IPF Ofev denied for missing prior authorization by Cigna?
If the original prescription wasn't run through prior auth, the path is to submit a PA now with a medical-necessity letter — many plans then back-date approval to the date of service.
US health-plan appeal rights
Cite: Most US health plans have appeal rights under either the ACA, ERISA, or Medicare/Medicaid rules
Most US health plans are required by federal law to give you both an internal appeal (where the insurer reconsiders) and an external review (where an independent reviewer decides). The exact timelines and processes depend on what kind of plan you have — marketplace / employer group, self-funded, Medicare Advantage, or Medicaid MCO — but in every case there's a window after the denial during which you have the right to fight it.
What Cigna typically requires
Cigna's specific coverage criteria for ipf ofev are defined in its own published medical/coverage policy and the FDA-approved prescribing label. A successful appeal documents that your medical records satisfy each criterion those sources list — confirmed diagnosis, any required prior treatments (with dates and outcomes), and clinical severity. If the exact criteria weren't included with your denial, request them in writing; your appeal then maps each requirement to the matching fact in your chart.
The Cigna angle on IPF Ofev
## Why Cigna Requires Prior Authorization for Ofev (nintedanib) in IPF
Cigna requires prior authorization for Ofev because it is a high-cost specialty medication for a serious chronic disease. Prior authorization is not a denial of coverage — it is a pre-approval step the prescriber must complete before the pharmacy claim will process. When a prior-auth-required denial appears on an Explanation of Benefits, it typically means either that no prior authorization was submitted before the prescription was filled, or that a submitted authorization request is still pending or was itself denied. Understanding which situation applies determines the correct next step.
## Why This Is Appealable (When the PA Was Denied)

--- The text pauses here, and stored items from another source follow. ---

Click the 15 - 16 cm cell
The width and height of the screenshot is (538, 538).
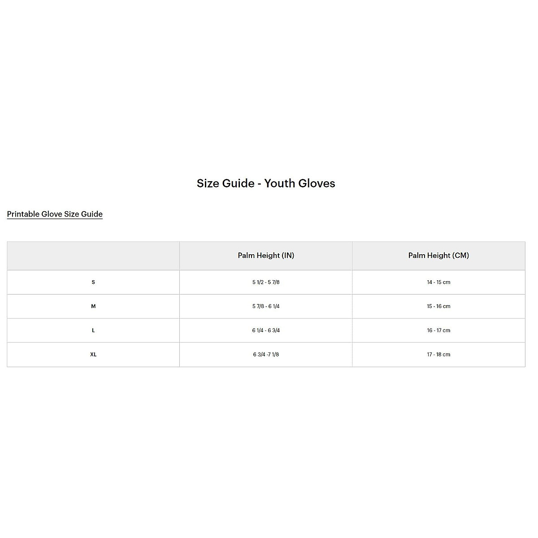coord(438,306)
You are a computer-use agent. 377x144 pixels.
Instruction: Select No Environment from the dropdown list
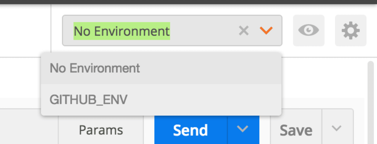coord(161,69)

If the prior authorization request itself was submitted and denied, that adverse determination is a fully appealable coverage decision under the same federal framework as any other denial. Cigna must provide a written denial reason, and you have the right to internal and external appeal. If the PA was simply never submitted, the prescriber should submit one immediately — a retro-authorization request may be available if the drug was already dispensed.

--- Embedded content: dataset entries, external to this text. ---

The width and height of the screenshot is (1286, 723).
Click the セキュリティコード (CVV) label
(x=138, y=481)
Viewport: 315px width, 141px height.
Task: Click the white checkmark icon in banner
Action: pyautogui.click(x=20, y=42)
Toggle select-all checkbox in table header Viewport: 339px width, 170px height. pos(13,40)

## Federal Appeal Framework
- Prior authorization submission: If no PA was submitted, the prescriber initiates one through Cigna's provider portal or by phone. The prescriber's office manages this process, but you can ask for updates.
- Internal appeal of PA denial: File within the timeframe on your Explanation of Benefits. Cigna must decide within 30 days (prospective, non-urgent) or 72 hours (expedited).

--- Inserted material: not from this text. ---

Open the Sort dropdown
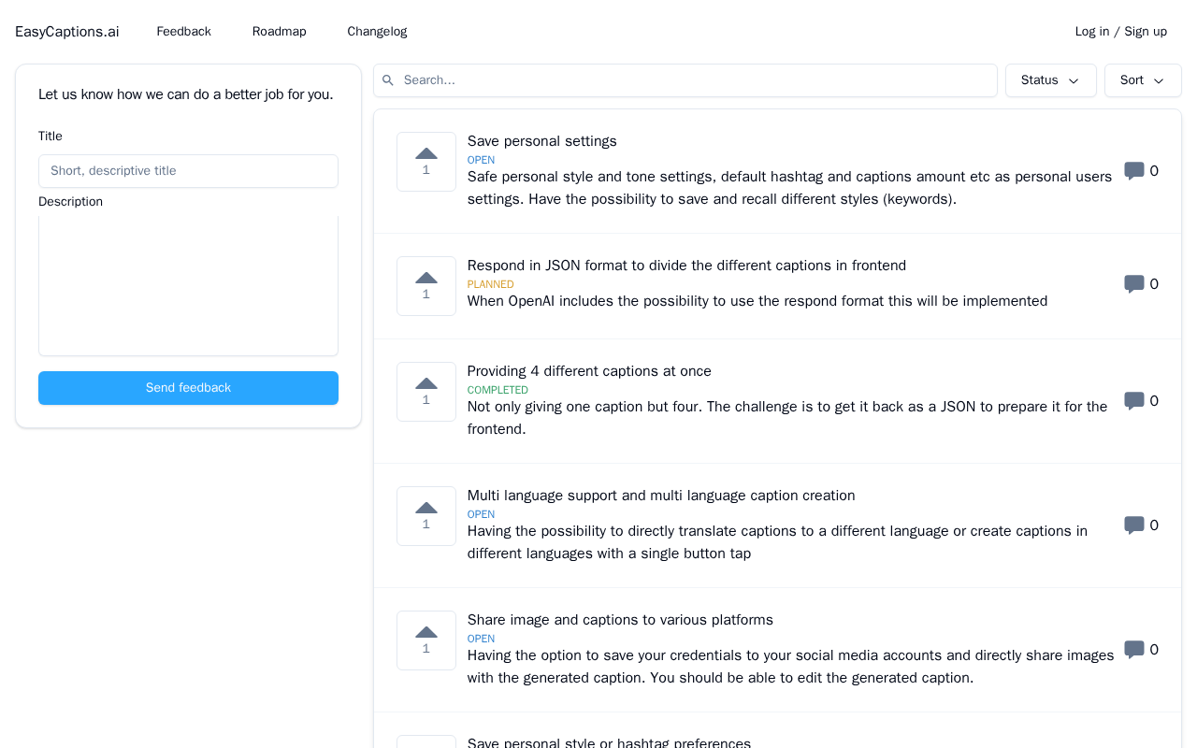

- External review (ACA §2719): After an adverse internal decision on the PA denial, you may request independent external review. The window is generally up to four months from the denial notice.
- ERISA §503: Employer-plan members have federal full-and-fair review rights including access to Cigna's clinical criteria.
- Expedited PA and appeal: If your prescriber certifies that waiting would seriously jeopardize your health, expedited review is available and should be invoked at every level.
## Documentation to Gather
1. Diagnosis confirmation — Specialist (pulmonologist) records documenting IPF, including HRCT and pulmonary function test results. 2. Disease severity — Chart documentation of disease progression, functional status, and clinical urgency. 3. Prescriber medical-necessity letter — Specialty prescriber explains the IPF diagnosis, disease course, rationale for Ofev, and alignment with the applicable professional guideline organization (e.g., ATS/ERS/JRS/ALAT). 4. Prior-treatment history — Any prior antifibrotic agents trialed, with dates and outcomes; or clinical rationale for initiating with this agent if no prior therapy. 5. PA criteria checklist — Obtain Cigna's published PA criteria for Ofev and have the prescriber's letter address each criterion explicitly.
## Criteria-Mapping Structure
Cigna's prior-authorization criteria for antifibrotics in IPF are published in its coverage policies and are available through the provider portal. Obtain the current version. For each listed criterion, cite:
- Confirmed IPF diagnosis by a qualified specialist — chart and specialist records
- Disease severity consistent with treatment initiation per the prescribing label and the applicable guideline organization (reference the organization; exact thresholds are in the label and in Cigna's published policy)
- Appropriate prescriber specialty and treatment oversight plan
- Prior therapy history or justification for initial agent selection
A PA packet that pre-answers every published criterion reduces back-and-forth and accelerates approval.
Next steps
- Find the date on the denial letter — your appeal window starts there.
- Read your plan's Summary of Benefits and Coverage (SBC) for the specific deadlines.
- Request the insurer's claim file in writing — they must provide it.
- Submit your appeal in writing with new clinical evidence and a physician statement.